Recalling a variable created in an if statement

Question:

I am iterating through files in a directory. But I only need files with .csv extension. Then I need to use the path to those files to use them later in the code. Do determine if the file is .csv I use this:

for subdir in os.listdir(root):
    for file in os.listdir(os.path.join(root,subdir)):
        if file.endswith(ext):
           print(file)

This gives me all the files with .csv extension. Now I want to create a string with the path to these files so I use this:

for subdir in os.listdir(root):
    for file in os.listdir(os.path.join(root,subdir)):
        if file.endswith(ext):
           
            datoteka = root + '\' + subdir + '\' + file

The path to my files is now stored in string datoteka and I want to use this inside this for loop. The one that also contains the if statement.

But I get an error that datoteka is not defined. After a quick research I found out that I can not use variables that were defined inside an If statement outside of that If statement.

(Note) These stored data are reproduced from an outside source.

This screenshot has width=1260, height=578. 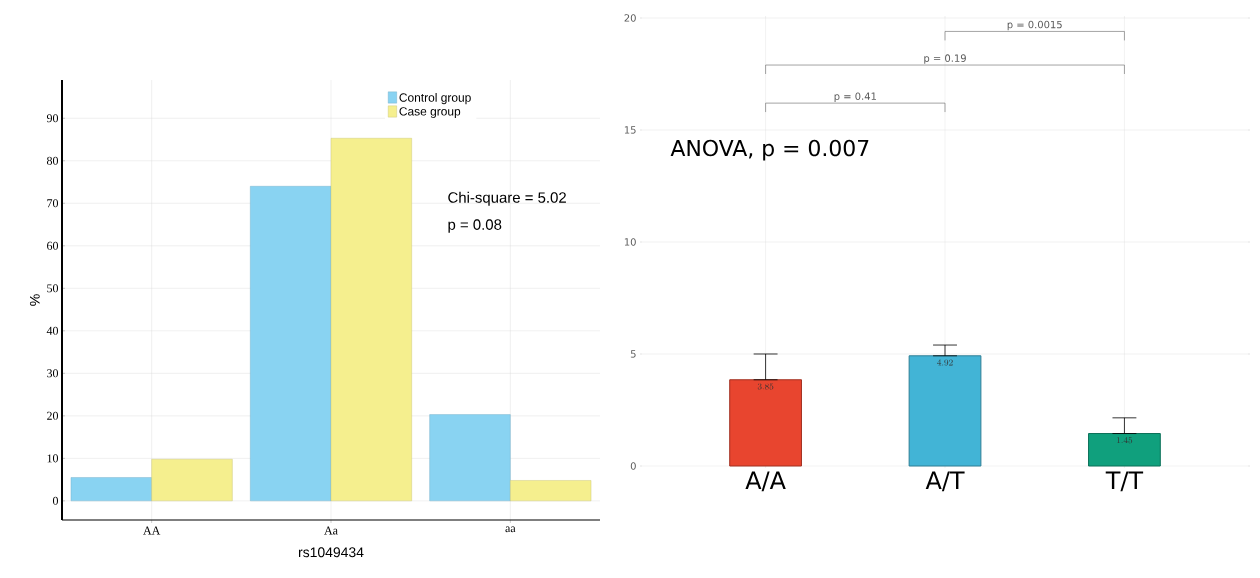 What do you see at coordinates (52, 160) in the screenshot?
I see `y-tick-label: 80` at bounding box center [52, 160]. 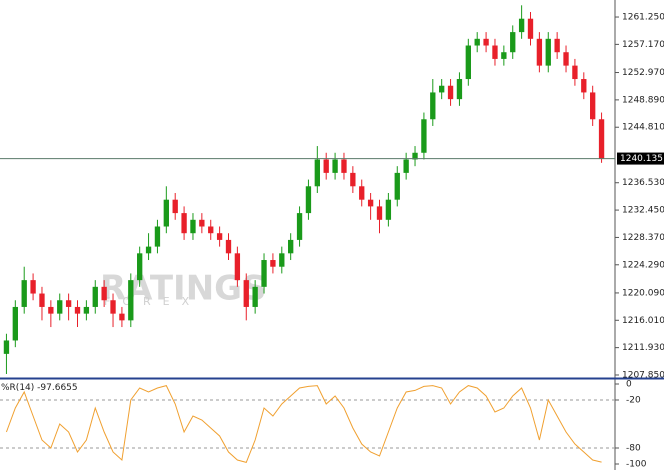 I want to click on indicator-value: -97.6655, so click(x=57, y=388).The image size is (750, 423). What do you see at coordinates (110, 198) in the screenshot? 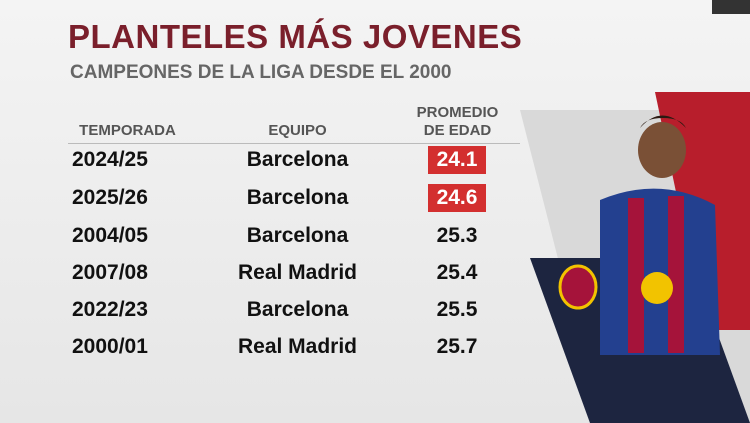
I see `table-cell: 2025/26` at bounding box center [110, 198].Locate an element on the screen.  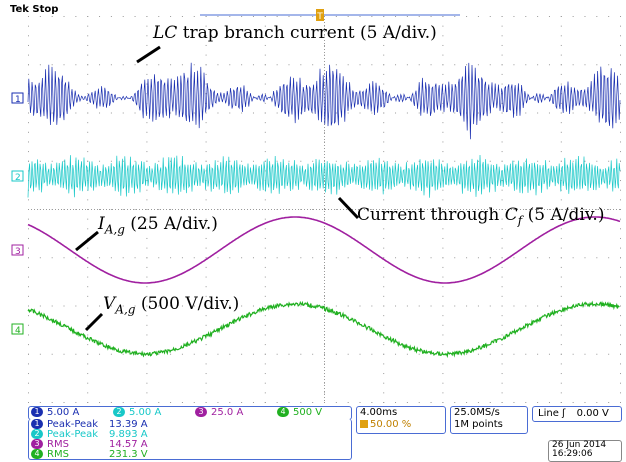
trigger-pos-icon is located at coordinates (364, 424).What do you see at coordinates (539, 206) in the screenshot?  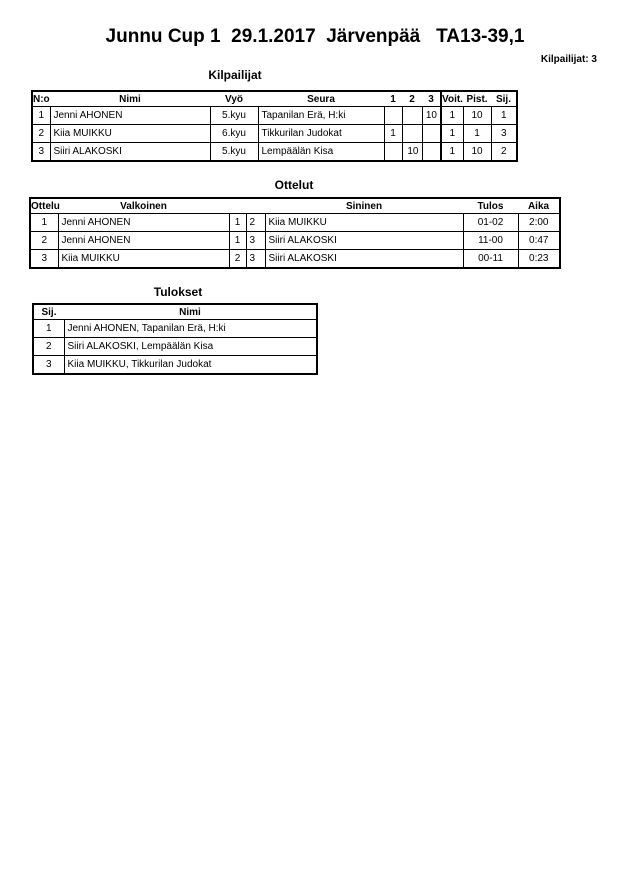 I see `matches-column-header: Aika` at bounding box center [539, 206].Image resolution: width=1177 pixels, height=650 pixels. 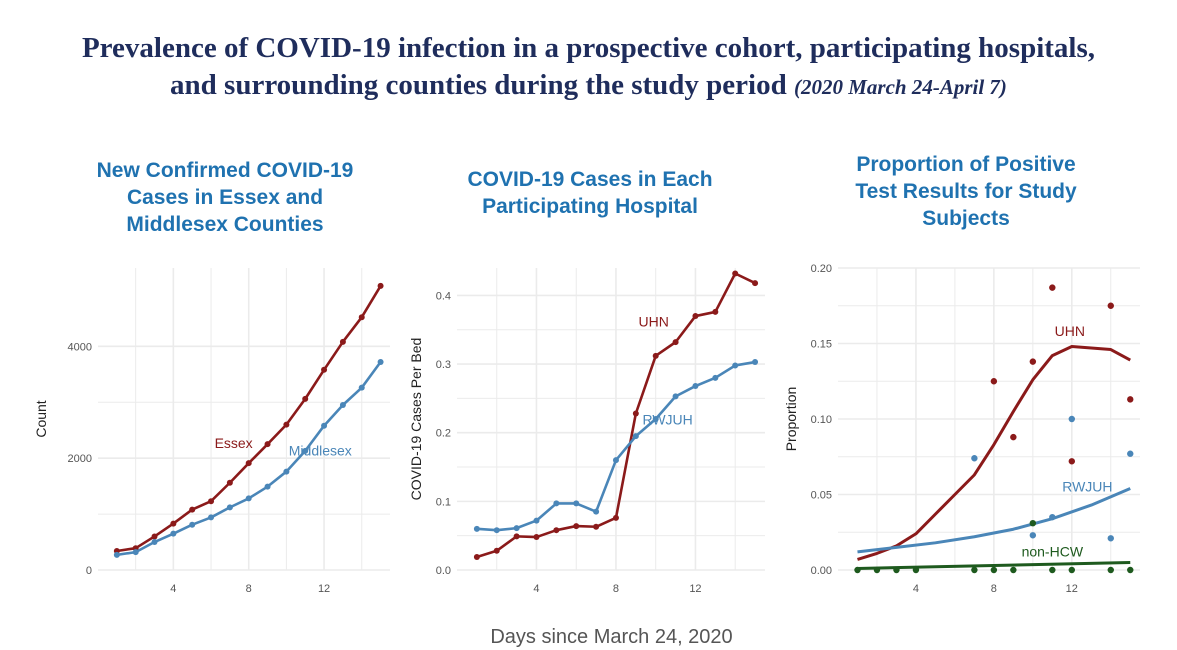 I want to click on trend-line-rwjuh, so click(x=994, y=520).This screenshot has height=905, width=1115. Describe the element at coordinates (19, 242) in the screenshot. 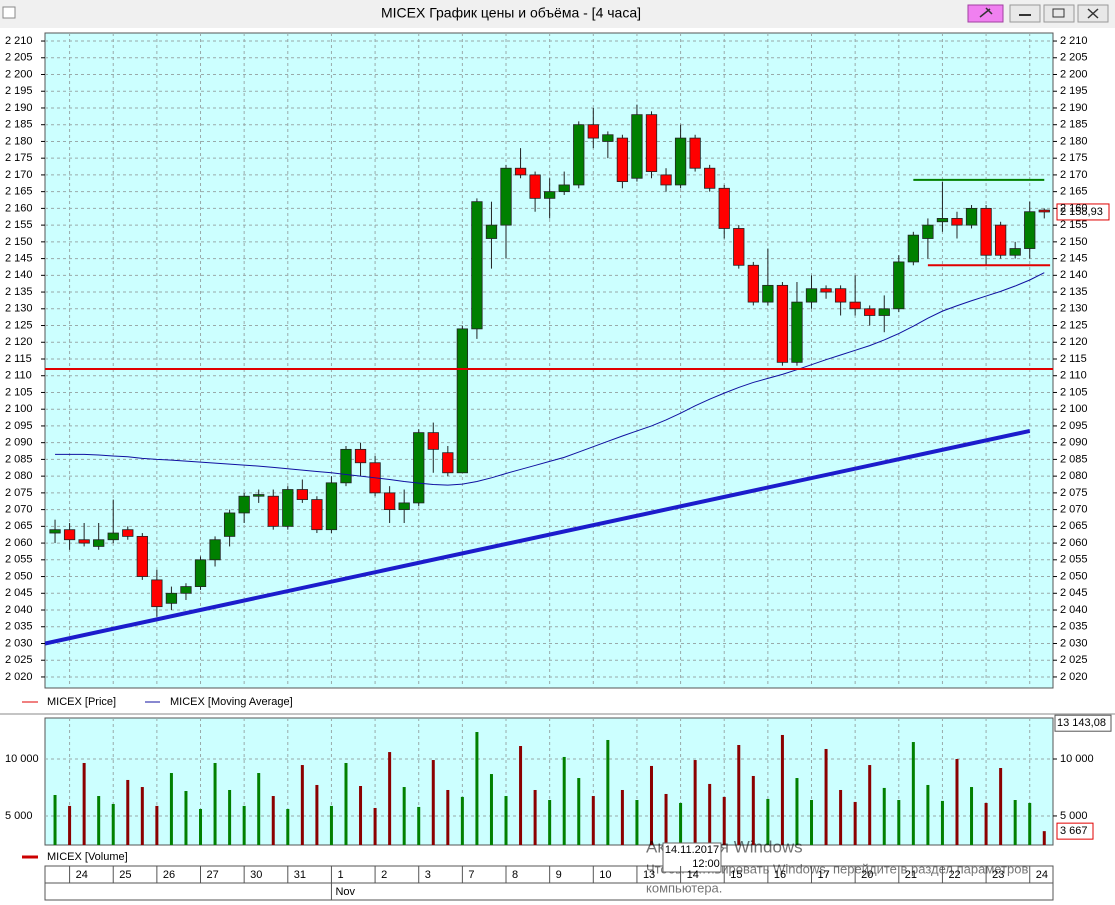

I see `y-tick-label: 2 150` at that location.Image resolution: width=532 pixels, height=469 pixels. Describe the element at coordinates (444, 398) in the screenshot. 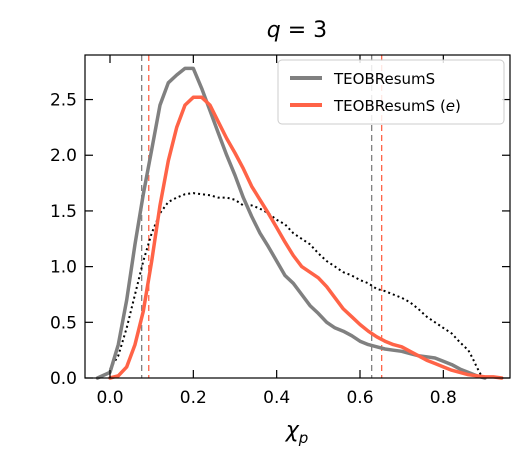

I see `x-tick-label: 0.8` at that location.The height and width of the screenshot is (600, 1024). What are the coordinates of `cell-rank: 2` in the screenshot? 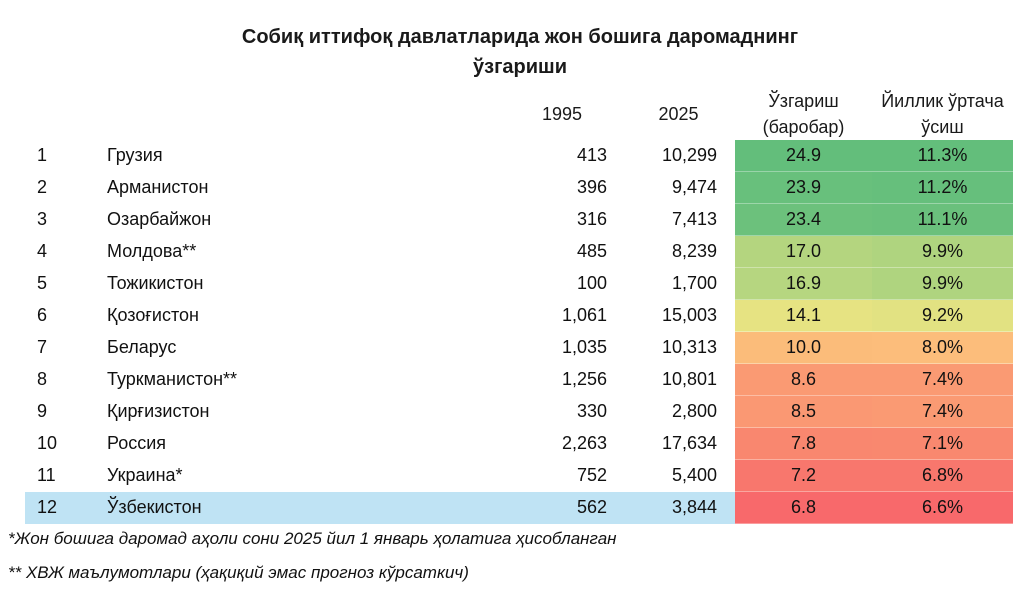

Is there a way to pull the variable out?

I need to preform some data analysis on the files (datoteka contains the path.):

for subdir in os.listdir(root):
    for file in os.listdir(os.path.join(root,subdir)):
        if file.endswith(ext):
            datoteka = root + '\' + subdir + '\' + file 
    df = pd.read_csv(datoteka, encoding = 'cp1252')

This gives the following error:
enter image description here

Is there another way I could get my paths without defining datoteka inside that If statemnet?

Asked By: CH4

||

Answers:

Use glob and build a list of files like this:

from os.path import join
from glob import glob
from pandas import read_csv

ROOT = 'root' # root directory
SUBDIR = 'sub' # sub directory

list_of_csvs = [file for file in glob(join(ROOT, SUBDIR, '*.csv'))]

# now iterate over the list

for file in list_of_csvs:
    df = read_csv(file)

Or, if you don’t need to keep the list of files and want a recursive search then it’s just:

from os.path import join
from glob import glob
from pandas import read_csv

ROOT = 'root' # root directory

for file in glob(join(ROOT, '**', '*.csv'), recursive=True):
    df = read_csv(file)
Answered By: Stuart

The variable "datoteka" is defined inside the if block so this can’t be accessed outside the block, so define the variable outside the for loop.

Example :

for subdir in os.listdir(root):
    datoteka = None
    for file in os.listdir(os.path.join(root,subdir)):
        if file.endswith(ext):
            datoteka = root + '\' + subdir + '\' + file 
    if datoteka is not None:
        df = pd.read_csv(datoteka, encoding = 'cp1252')